This post is part of a series for our Her Side of the Story encounter, May 13-14 2016 located at the National Theatre School of Canada. We invited theatre artists from across Canada to reflect on how their work in theatre is influenced by their perspective as women. Are they conscious of promoting a “feminine perspective” or is it something that is intuitive? Imago Theatre would like to thank all of the artists who responded to our questions for their thoughtful, insightful responses. We will be sharing these responses on our blog for the first two weeks of May. We will also be creating a publication of selected quotes, which will be available for free at the Her Side of the Story readings, long-table discussion, and cabaret.

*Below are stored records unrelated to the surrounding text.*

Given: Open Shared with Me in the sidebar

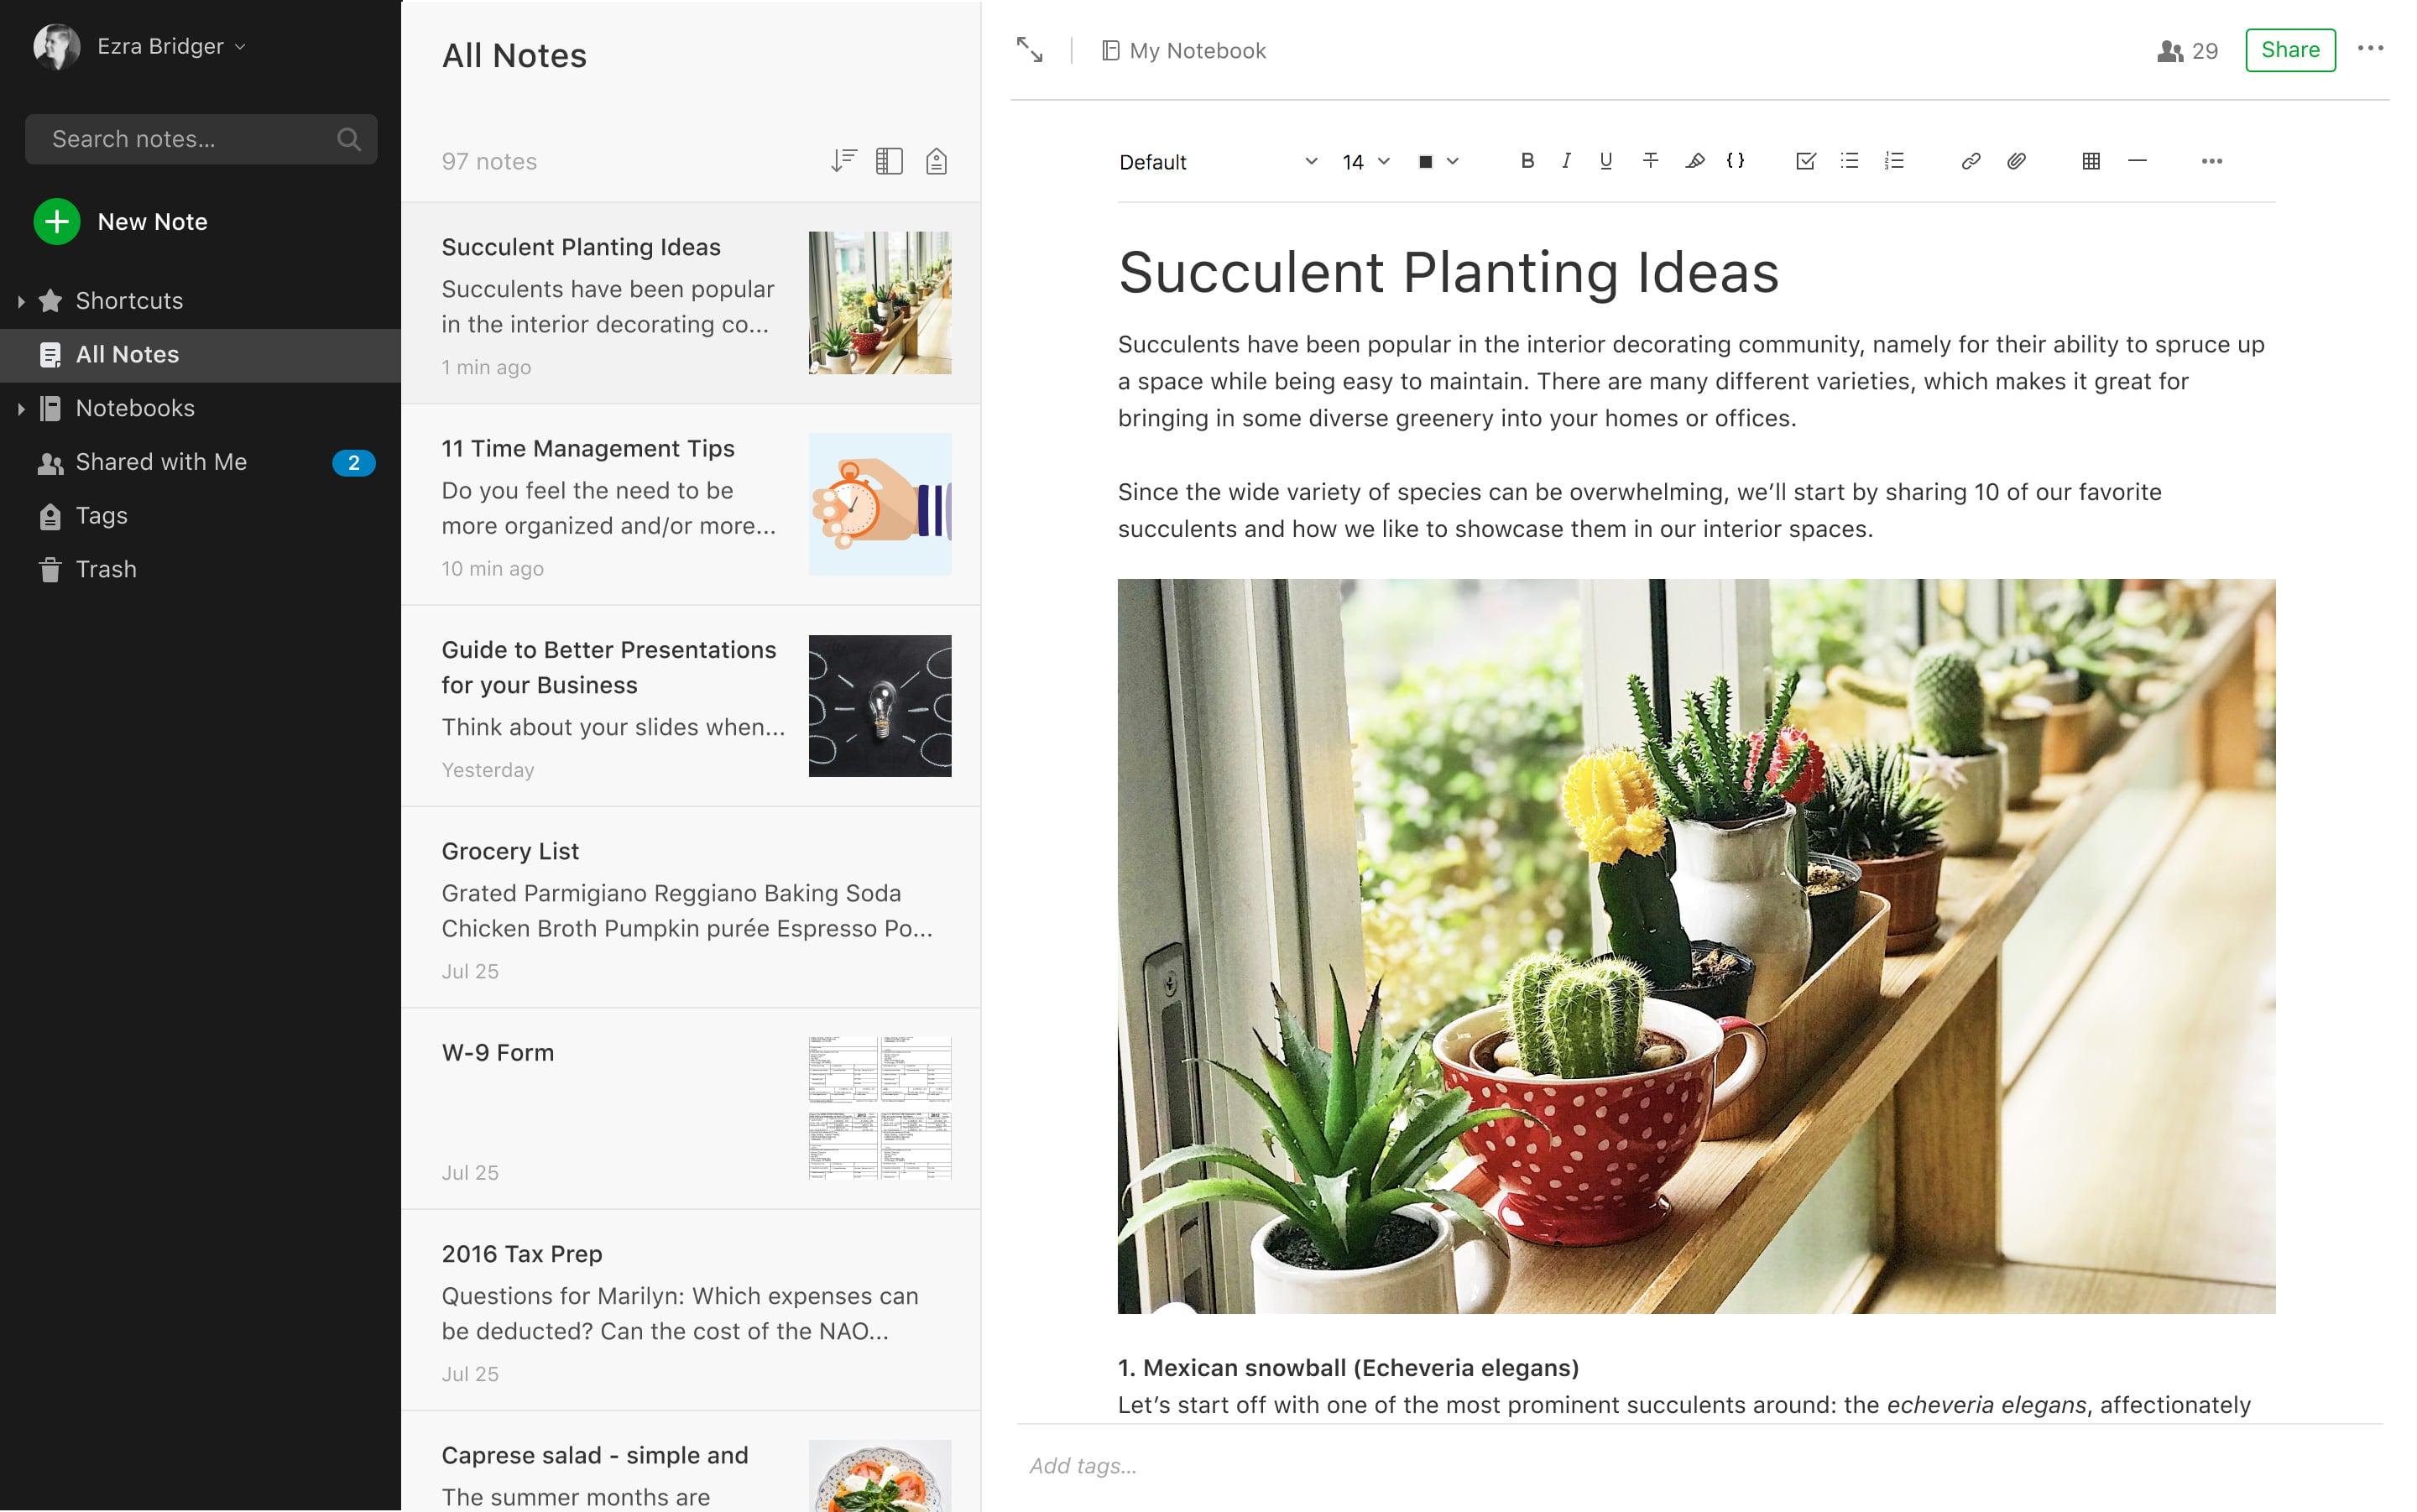Looking at the screenshot, I should click(x=161, y=462).
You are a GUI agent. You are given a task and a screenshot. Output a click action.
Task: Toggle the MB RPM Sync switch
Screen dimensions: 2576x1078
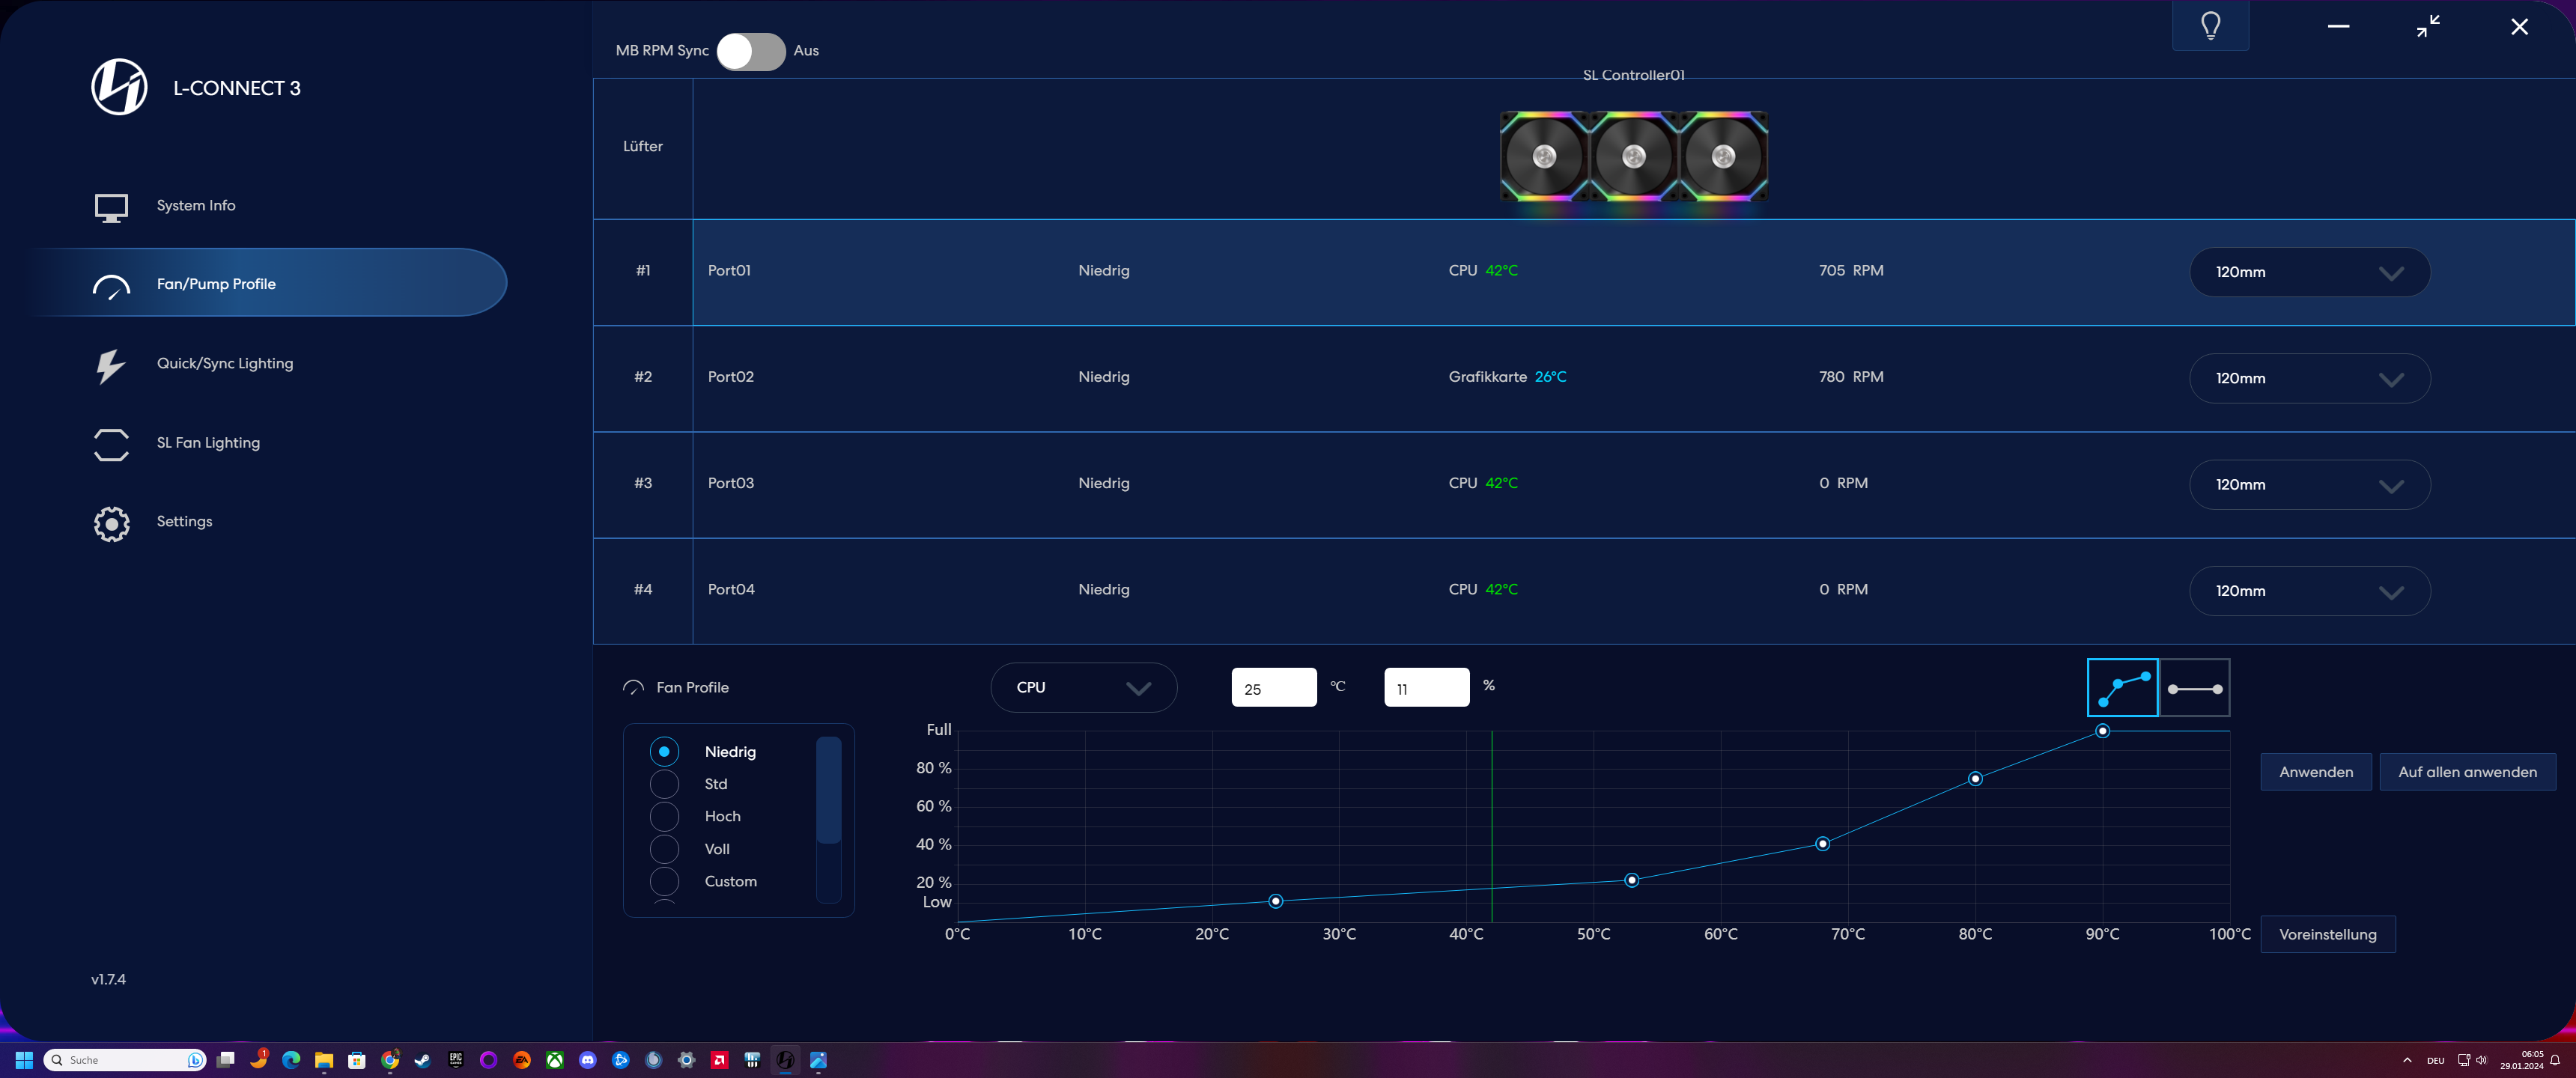point(751,51)
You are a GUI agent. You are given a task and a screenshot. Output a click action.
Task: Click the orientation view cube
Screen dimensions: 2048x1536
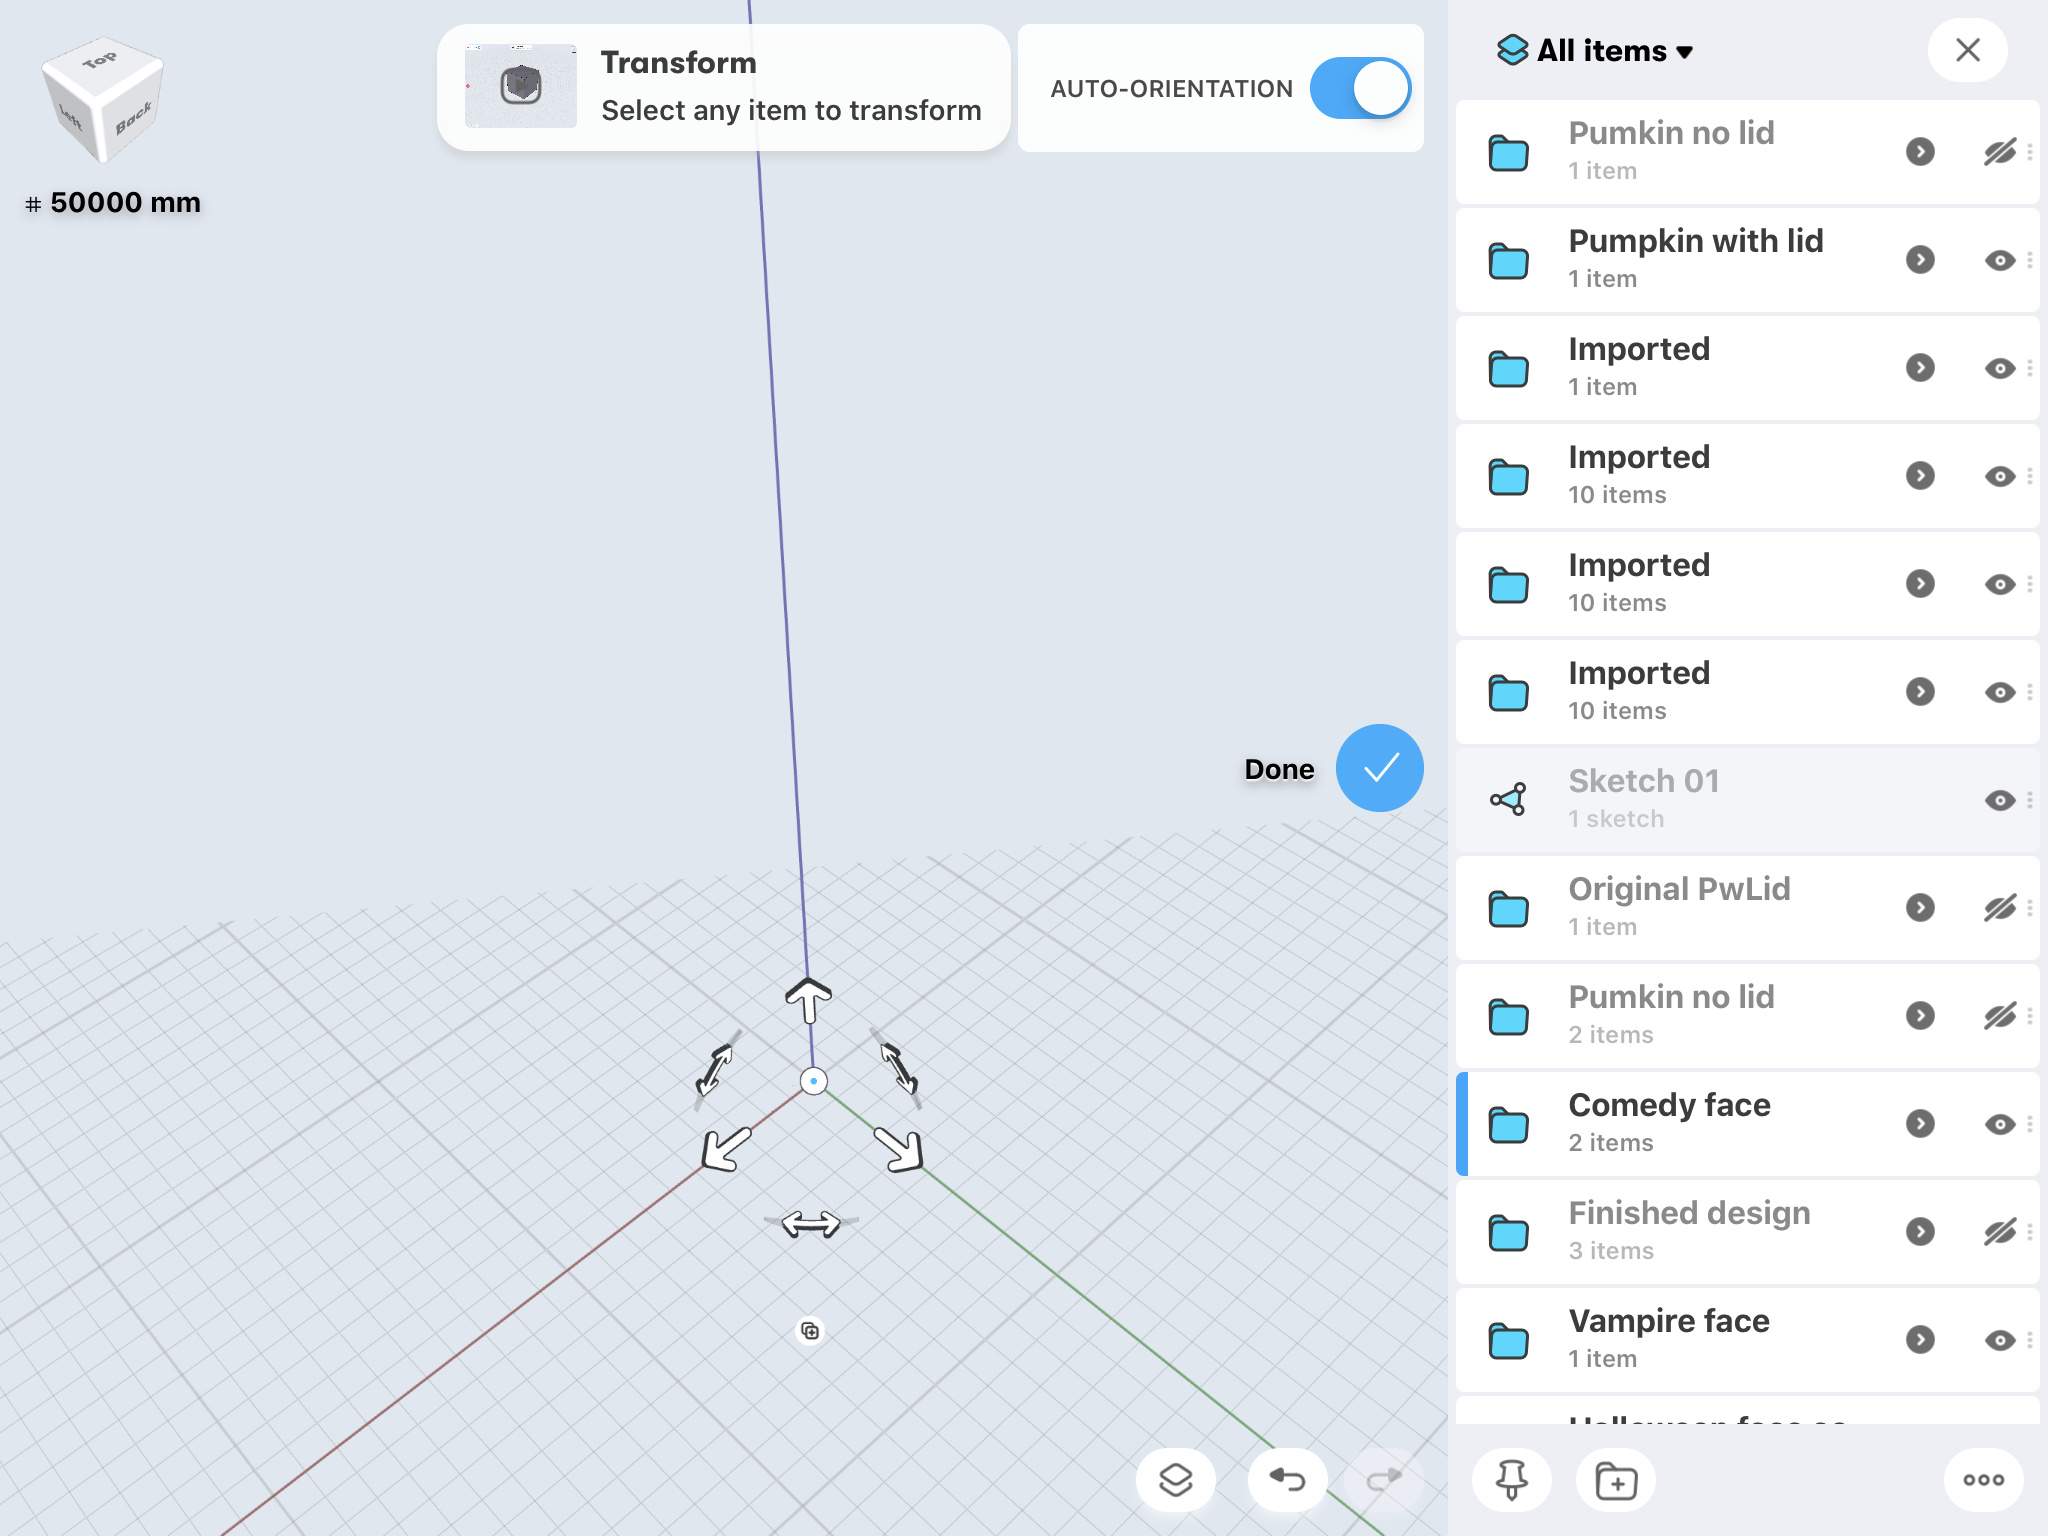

What stories need the most telling?
As far as I’m concerned, we need to tell way more stories about poor brown people. I say this because so much of the theatre I see is about rich white people. I would like to say that those stories are being portrayed mostly on the mainstream stages that get almost all of the resources out there, but I do have to say that some of the independent theatre I see is also about rich white people. I mean like, really? At this late date – it is 2016, after all, in a country where fifty percent of the major urban centres are made up of people of non-European descent, and where most people are not rich – I feel that we should be embarrassed about having this conversation. But there you go. I’m willing to cut a little slack: when I say rich white people, I don’t just mean the elite. I mean the middle class. I mean the upper middle class. I’m lumping all of those under my rich white people umbrella. I’m really tired of talking about this, but I would really love to see a play about the Vietnamese factory workers I had the privilege to work alongside many years ago when I worked on the assembly line of a tofu weiner factory in Vancouver, or the old Chinese lady who goes through my recycling bin every week, or my Kurdish threader, or all the friends I have in the Latinx community who walked here from Central America and Mexico. Those are some examples of stories I’d like to see told on our stages. I try to address this in my own work by writing about anything but rich white people. That is all.